The following is a recent excerpt from Hemmings Motor News:
Racing Legend and Safety Pioneer John Fitch Dies
A living legend has left us. John Fitch, the racer whose life would have been entirely unbelievable had he not lived it, has died at the age of 95.
It’s difficult to sum up John Fitch’s life without leaving something important out, just as it’s difficult to find any one highlight to his life, considering that his whole life was one almost endless highlight reel. He knew just about everybody there was to know in international racing’s glory years, he drove with some of the best and most notorious race car drivers on the planet, he built his own cars and designed a world-renowned race track, and he invented safety devices that continue to save lives today.

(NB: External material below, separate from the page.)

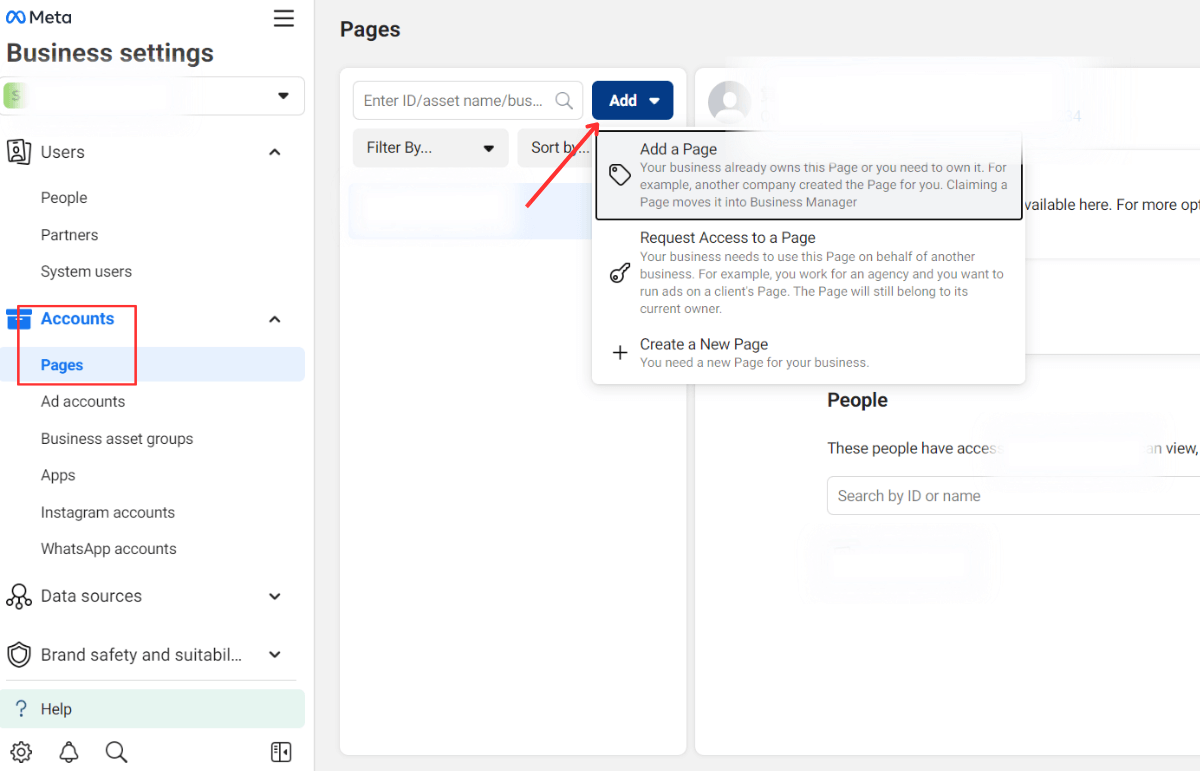Click the Brand safety shield icon
Screen dimensions: 1200x771
point(19,655)
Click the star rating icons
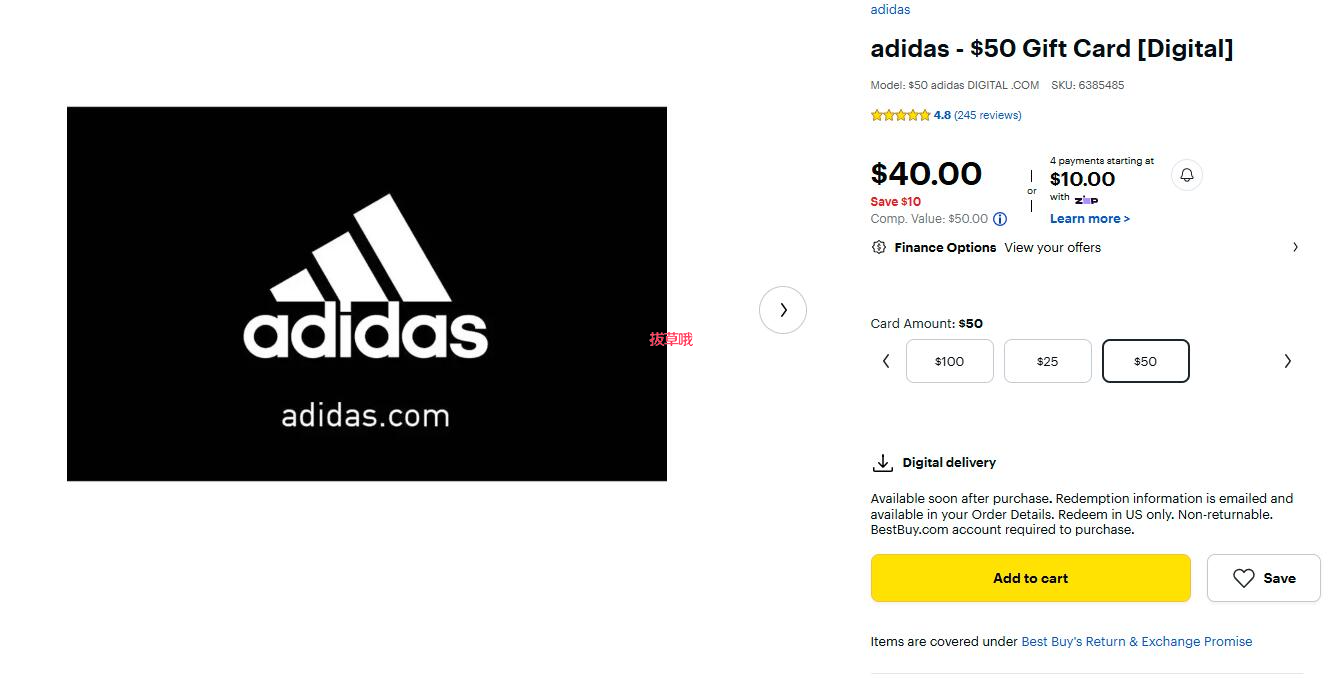 click(x=900, y=115)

He was born August 4, 1917, to a family that counts another John Fitch, the inventor of the steamboat, among its ancestors; Fitch’s stepfather worked as an executive at Stutz and introduced the young Fitch to automobiles and to engineering. He went to Lehigh University to study the latter, but dropped out in 1939 to visit Europe “to see the world before it was destroyed,” he said. Two years later, he volunteered for the Army Air Corps and flew missions in North Africa and England before being shot down over Germany in 1944 and serving out the rest of World War II as a prisoner. He began racing sports cars in 1949 and eventually earned a spot on the Mercedes racing team, sharing a co-driver spot with Pierre Levegh at the infamous 1955 24 Hours of Le Mans. He later raced for Chevrolet and Briggs Cunningham, but the Le Mans crash stayed with him and influenced him to develop the Fitch Inertial Barrier System – those sand-filled yellow barrels that have become almost standard at highway exit ramps. During the 1960s, he turned to tuning the Chevrolet Corvair in attempts to make it perform along the lines of the sports cars that he had so much experience with, and in the mid-1960s built the one-off Fitch Phoenix, a Corvair-based two-seater that very nearly made it into series production. Though he retired from racing in 1966, he remained a fixture in the international racing scene – particularly in and around Lime Rock Park – and in 2003 attempted to set a land-speed record in a Mercedes-Benz 300SL gullwing.
In later years, Fitch has not only been presented with the Simeone Museum’s Spirit of Competition award, but has also been inducted into numerous halls of fame, including the Corvette Hall of Fame, SCCA Hall of Fame, Sebring Hall of Fame, Motorsports Hall of Fame of America, and the Bloomington Gold Great Hall. Three years ago we had the chance to visit with him and found him, at age 92, as charming and lucid as ever and still willing to take the Fitch Phoenix or his Consulier GTP out for a spin at the drop of a hat.
As Autoweek reported, Fitch died early this morning of Merkel carcinoma. He was 95.
UPDATE (1.November 2012): As noted above, Fitch was a prolific inventor. While he holds a couple patents on vehicle suspension systems (3366400 and 3473822), one on a stowable luggage rack (3181753) and even one on a wood-burning stove (4141366), the majority are related to both on-track and on-highway crash safety (3606258, 3856268, 3880404, 3916816, 5921702, 5947515, 5957616, 6010275).